Кегля кивнул на капельницу: игла действительно вывалилась из катетера, прилаженного пластырем к моей руке.
– Сейчас сестру позову, извини, я сам не умею, ты же знаешь.
– Чего тут уметь… – буркнул
я. – Ладно… Дай пока сигаретку.– Спятил? Тут нельзя.
– Окно открой – лето на дворе.
Виталик приоткрыл окно и снова уселся на стул.
– А сигарету?
– Не дам, – решительно отрезал он. – Мало ли что там у тебя с печенью – помрешь еще…
– Далась тебе моя печень! – попытался разозлиться я, но – не получилось. Слабость, словно губка, впитывала избыточные эмоции, и голос меня совсем не слушался. Кажется, я говорил с интонациями обиженного ребенка: праведную решимость Кегли это вряд ли могло сломить… И точно – он и бровью не повел.
– Болит? – сочувственно поинтересовался Виталик.
– Нет… – Я собрался с духом и сел, спустив ноги с кровати: голова кружилась, и меня здорово мутило.
– Куда! – всполошился Кегля. – Тебе лежать нужно, ты же в коме!
– Сам ты в коме, – вяло откликнулся я, по-прежнему чужим, капризным голосом: однако туман в моей голове постепенно оседал… Но слабость была убийственная. – Дай сигарету, – снова потребовал я как можно более решительно.
– Не дам, – огрызнулся Виталик, правда, укладывать меня перестал.
– Медальон у меня увели, – сообщил я Кегле.
– Знаю, – кивнул он, – с ментами разговаривал. Они взяли этих козлов, которые тебя отделали, – кто-то из окна увидел, что тебя кантуют, и ментам позвонил.

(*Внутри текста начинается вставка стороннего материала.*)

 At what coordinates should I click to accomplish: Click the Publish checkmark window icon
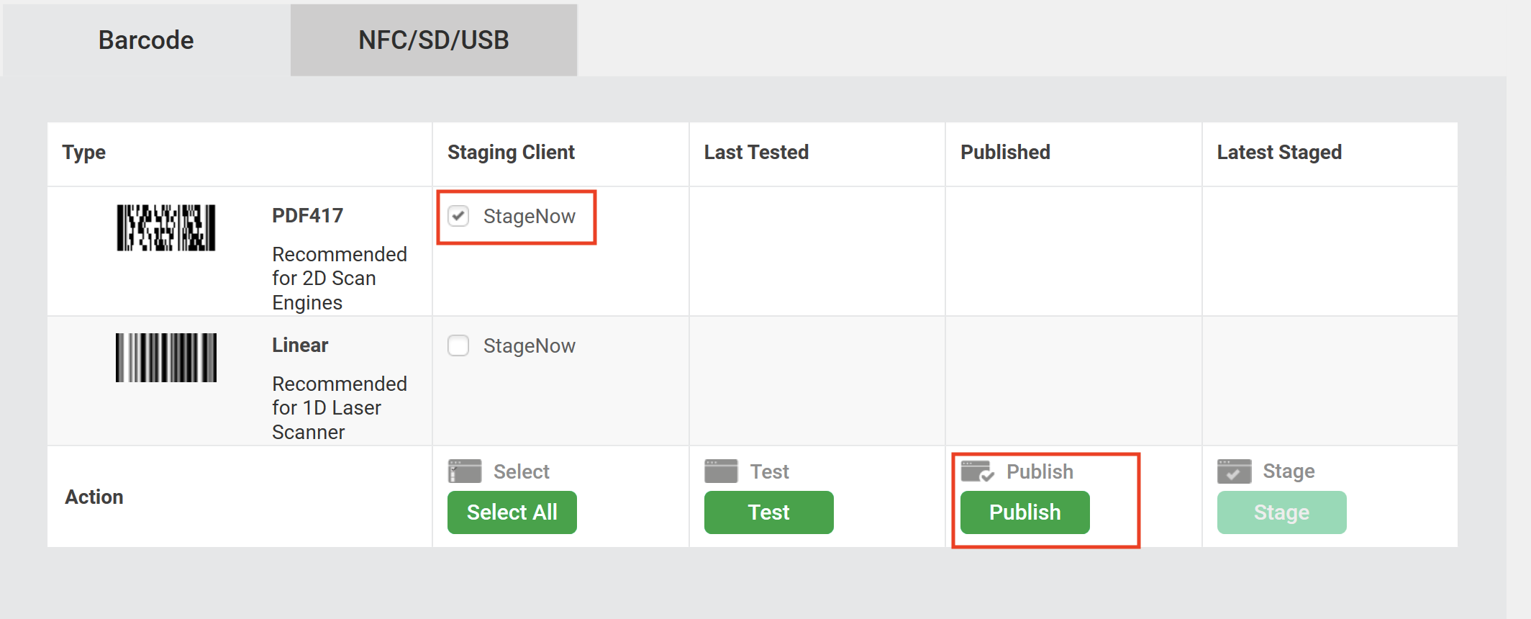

Правда, эти ублюдки малолетние уверяют, что тебя не трогали… Но здесь, Валя, я тебе скажу – народ совсем заврался… Этих-то хоть понять можно, а другие просто так гонят, без причины…
– Эти правду говорят… Так, может, разок добавили.
– В смысле?
– Потом расскажу… – отмахнулся я.
– Правильно, не напрягайся, – одобрительно заметил Кегля.
– Слушай, Виталик, мы когда с тобой в последний раз виделись? – на всякий случай уточнил я, пытаясь синхронизировать свое внутреннее время с текущим.
– Последний раз? Это когда ты из спальни не вернулся?
– Верно…
– С медальоном экспериментировал?
– Ага.
– Два дня назад это было… И как там у нас?
– Ты знаешь, по-другому. Совсем не так, как раньше… Что-то странное происходит.
– Я же говорил, – кивнул Виталик. – Крестные ходы, да?
– Крестных ходов не видел, но вот Ольга…
– Что – Ольга?
– У Ольги, похоже, что-то с головой.
Я не решился сказать ему больше, поскольку, хоть он кое-что и знал о наших с Ольгой отношениях, лишний раз травмировать его психику мне не хотелось. Виталик ведь, наверно, тоже любил ее…
– Ну, с головой-то у нее и раньше было не особо хорошо, – высокомерно заметил Кегля «со своей колокольни».
– Тебе видней… – смиренно согласился я: он ведь раньше меня на этом любовном фронте в пострадавшие попал.
Дверь приоткрылась, и в палату заглянула молоденькая шатенка в белом халате.
– Ложитесь немедленно! – испуганно воскликнула она. – Вам нельзя вставать!
Я пока едва сидел на кровати и встать еще не успел… хотя и планировал… Так что она явно опережала события.
– А в чем дело, сестричка? – зевнул я. – Я нормально себя чувствую, не выспался только…
– Ложитесь! – повторила сестра. – Вам может стать плохо в любой момент. Вы вообще должны быть в коме.
Забавно она выражалась… И тут я кому-то должен оказался.